En novembre 2011, des maisons ont été entièrement englouties, laissant plusieurs personnes sans abri. Devant l’ampleur de la situation, les populations de ces quartiers avaient demandé l’intervention des pouvoirs publics. « Nous sommes fatigués de lutter, nous n’y arrivons plus, car cette situation nous dépasse. Nous perdons nos biens à chaque fois et de nombreuses familles ont fini par abandonner leurs maisons », indiquait alors un habitant du quartier.

La zone concernée à cette période était celle partant de la quatrième avenue jusqu’à la septième, voire la huitième. Des familles s’étaient échappées de leurs habitations par les fenêtres ou les toits ; certaines personnes étaient restées bloquées jusqu’à 11 heures. L’école primaire Gaston-Lenda n’avait pas échappé à l’inondation : certains bâtiments ainsi que la cour avaient été inondés.

L’expropriation souhaitée par de nombreux habitants

Le phénomène étant devenu monnaie courante à chaque période des pluies, les populations attendaient d’être expropriées de cette zone par les pouvoirs publics. C’était la première fois que l’ensablement, fréquent dans les 6e et 7e et avenues de « Simba pelle », avait atteint la quatrième avenue. « Je suppose que le gouvernement a un programme pour Talangaï.

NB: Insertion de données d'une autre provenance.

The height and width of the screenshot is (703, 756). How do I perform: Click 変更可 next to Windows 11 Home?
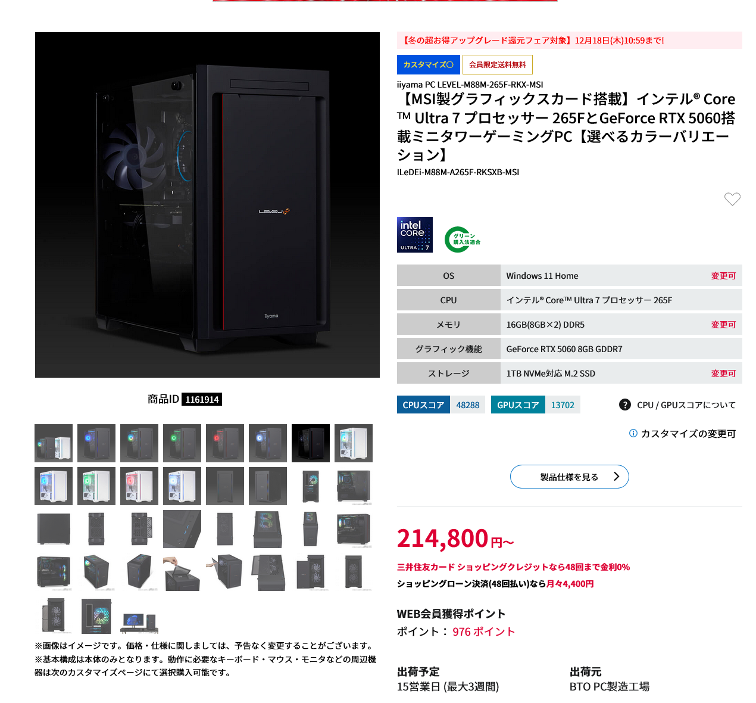[x=723, y=276]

On nous avait demandé de cibler les actions prioritaires par quartier, et nous avons déposé la liste à qui de droit. Je pense que des techniciens analysent la situation et vont agir le moment venu. Pour le moment, nous avons besoin d’une intervention d’urgence », déclaraient Gaston Mbengué, le chef du quartier 67, Gaston Lenda.

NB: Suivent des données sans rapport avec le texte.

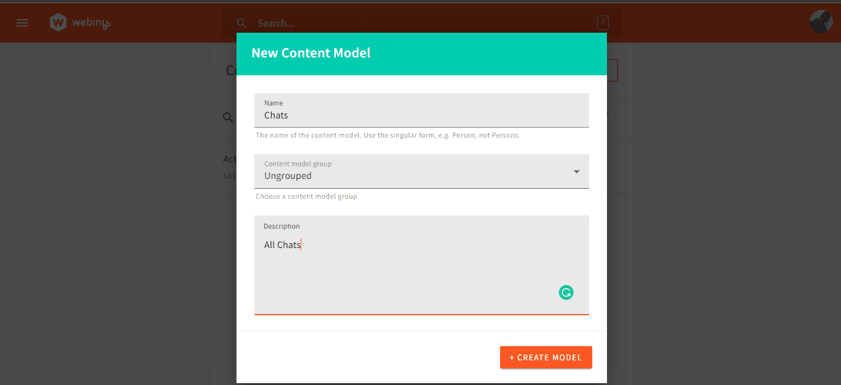Click the magnifier icon in the top search bar

(x=241, y=23)
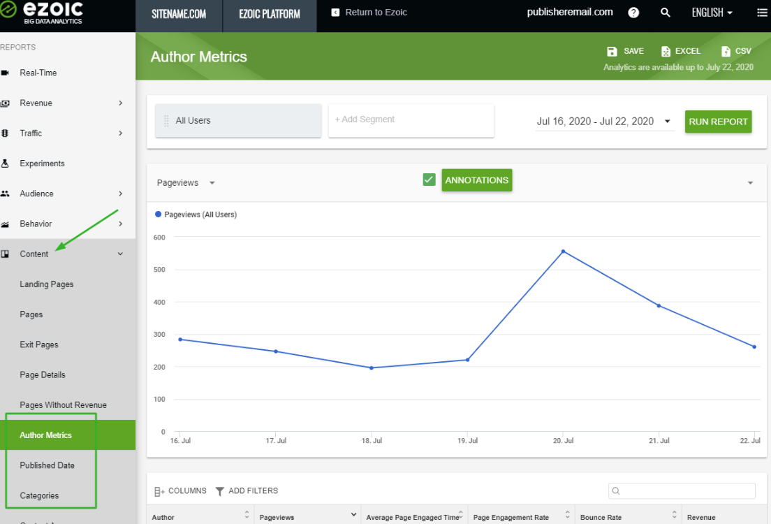Open the hamburger menu icon
Viewport: 771px width, 524px height.
coord(762,13)
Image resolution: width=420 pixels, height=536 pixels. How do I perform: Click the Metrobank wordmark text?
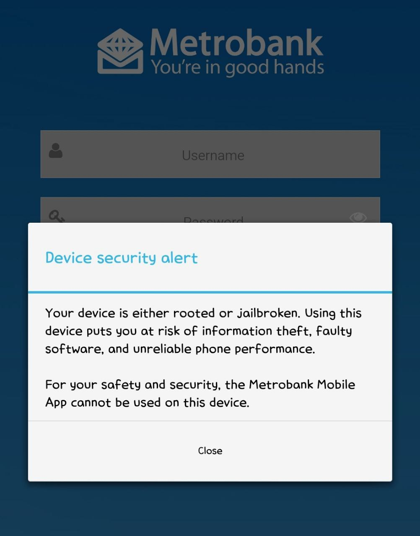[236, 42]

Autres images en mémoire chez les populations de ce quartier, les dégâts causés par la pluie qui s’est abattue dans la nuit du 3 au 4 novembre 2003. De nombreuses habitations avaient été englouties, effacées de la carte à l’instar de la maison de l’ancien député du quartier, François Adzabi, sur la rue Andzounou.

Autre zone en point de mire, la zone marécageuse située à un kilomètre de là, de la rue Oboli à la rue Kimongo où les populations vivent dans des conditions épouvantables. C’est le cas de cette habitation dans laquelle s’est formé un lac. La plupart des maisons sont faites de briques ou de planches et les rues ressemblent à des tranchées. Tous les jours, l’armée de crapauds qui a pris ses quartiers dans ce vaste marigot, qui s’est formé au fil des années, offre une « sérénade » gratuite aux habitants.

« Tout pour le peuple » : un slogan, une politique, un quartier

Ce quartier a fait l’objet d’une libre occupation par les populations à la suite de la mesure prise par le président Marien Ngouabi d’aider les citoyens à acquérir des parcelles de terrain. Dans les années 1970, en effet, sous la devise « Tout pour le peuple », un vaste espace avait été consigné. Dans la pratique, on a assisté à un débordement qui fait que même les « zones interdites » ont été occupées. La quasi-totalité des quartiers de la ville est née dans les mêmes conditions, sans aménagement et sans lotissement.

Devant les plaintes des populations, les autorités s’appuient sur l’occupation anarchique des terrains qui semblent les prendre de court et qui les place face à des défis colossaux. 

Des maladies diverses s’ajoutent désormais au calvaire des Congolais de « Simba-Pelle », qui mérite une attention spéciale, sinon un plan d’urgence de réhabilitation.